In his speech to the 1984 Republican national convention, President Reagan said that by choosing private education parents have to pay tuition for private school and taxes to support the public education system. This double taxation, observed Mr. Reagan, was unfair to millions of average Americans. Thus, during his presidency, Ronald Reagan proposed ambitious voucher and tuition tax credit plans for low- and middle-income Americans.
The Gipper knew that school choice was the best way to give true local control to those who matter most: parents and their children. In contrast, by opposing federal choice efforts Rep. Kline not only loses an opportunity to educate the public about the importance of choice, he might also end up unintentionally empowering local educrats and union bosses.
Republicans have historically and wisely supported giving maximum decision-making power to the most practical and effective level of government closest to the people. Yet, in education the situation is more complex because of the presence of powerful special-interest groups like teacher unions.
In their book Education and Capitalism, Herbert Walberg of Stanford University’s Hoover Institution and Joe Bast of the Heartland Institute observe: “Government school administrators, teachers, and other staff represent a major voting bloc, especially in districts where few citizens vote in school board elections. They also contribute campaign funds and volunteers for local elected officials. As a result, local school boards around the country are thoroughly cowed by teachers unions and unable to represent the interests of children.”
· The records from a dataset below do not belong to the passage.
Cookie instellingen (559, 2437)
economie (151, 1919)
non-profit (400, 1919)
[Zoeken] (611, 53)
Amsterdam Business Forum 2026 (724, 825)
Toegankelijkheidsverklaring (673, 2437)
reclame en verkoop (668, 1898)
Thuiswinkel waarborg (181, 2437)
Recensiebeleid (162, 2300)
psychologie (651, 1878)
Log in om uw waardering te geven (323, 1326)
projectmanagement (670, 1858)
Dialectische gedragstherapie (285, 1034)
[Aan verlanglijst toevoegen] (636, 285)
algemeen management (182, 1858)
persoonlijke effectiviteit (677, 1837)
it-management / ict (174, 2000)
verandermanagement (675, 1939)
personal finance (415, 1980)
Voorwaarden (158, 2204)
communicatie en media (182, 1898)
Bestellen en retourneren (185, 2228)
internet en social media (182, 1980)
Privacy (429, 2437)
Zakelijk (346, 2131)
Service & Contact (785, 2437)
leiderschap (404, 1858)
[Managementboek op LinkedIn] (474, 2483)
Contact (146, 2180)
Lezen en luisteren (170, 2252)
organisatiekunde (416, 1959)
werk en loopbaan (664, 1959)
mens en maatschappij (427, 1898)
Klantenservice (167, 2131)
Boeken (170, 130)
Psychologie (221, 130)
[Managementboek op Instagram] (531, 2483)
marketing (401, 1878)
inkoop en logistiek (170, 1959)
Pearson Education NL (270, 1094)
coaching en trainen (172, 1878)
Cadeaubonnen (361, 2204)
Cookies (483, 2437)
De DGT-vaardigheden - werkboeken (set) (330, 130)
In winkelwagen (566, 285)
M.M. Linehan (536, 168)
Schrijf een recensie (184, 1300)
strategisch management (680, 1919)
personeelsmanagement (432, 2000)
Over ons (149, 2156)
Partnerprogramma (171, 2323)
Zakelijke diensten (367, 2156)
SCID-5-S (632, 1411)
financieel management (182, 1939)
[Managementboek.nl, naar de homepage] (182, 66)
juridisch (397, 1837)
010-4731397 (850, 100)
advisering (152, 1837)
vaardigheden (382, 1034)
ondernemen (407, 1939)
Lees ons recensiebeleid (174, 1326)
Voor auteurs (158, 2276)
In reality, note Walberg and Bast, local school boards are less important than “the unelected superintendent who prepares the budget and negotiates with the school staff” and “certainly less than the skilled and experienced union officials who claim to speak for all teachers.” The sad result is that, “Somewhere down the tortuous road of collective decision-making and delegation, the wishes of the individual parents fall by the wayside.”
Local teacher-union contracts reveal why simply relying on local control of education decision-making won’t result in better schools. One such contract in southern California, in a Republican area, prohibits principals from making unannounced visits to a classroom. Announced visits are limited to four minutes and the principal’s observations cannot be used to in a teacher’s evaluation. Worse, no student test-score data can be used to evaluate a teacher.
Local control over education policy must therefore include widespread school-choice programs such as vouchers empowering all parents to pull their children out of the public schools and send them instead to private schools. That would break the stranglehold the teacher unions and other special interests currently have on local public education. The unions, the district bureaucracies, and the school boards would have to focus on catering to their true clients – the parents and their children. Full competition between the private and public education sectors would push student achievement and education quality ahead of special-interest priorities such as automatic pay increases, teacher tenure and seniority privileges.
“Just as more incentives are needed within our schools, greater competition is needed among our schools,” said President Reagan in his 1983 State of the Union address. “Without standards and competition, there can be no champions, no records broken, no excellence in education or any other walk of life.”
Substituting one level of government control for another will mean nothing unless legislators give equal billing to market competition and broad parental choice. Ronald Reagan understood this essential truth. Rep. Kline and the congressional Republicans need to understand it, too.
Lance T. Izumi is the Koret Senior Fellow and Senior Director of Education Studies at the Pacific Research Institute.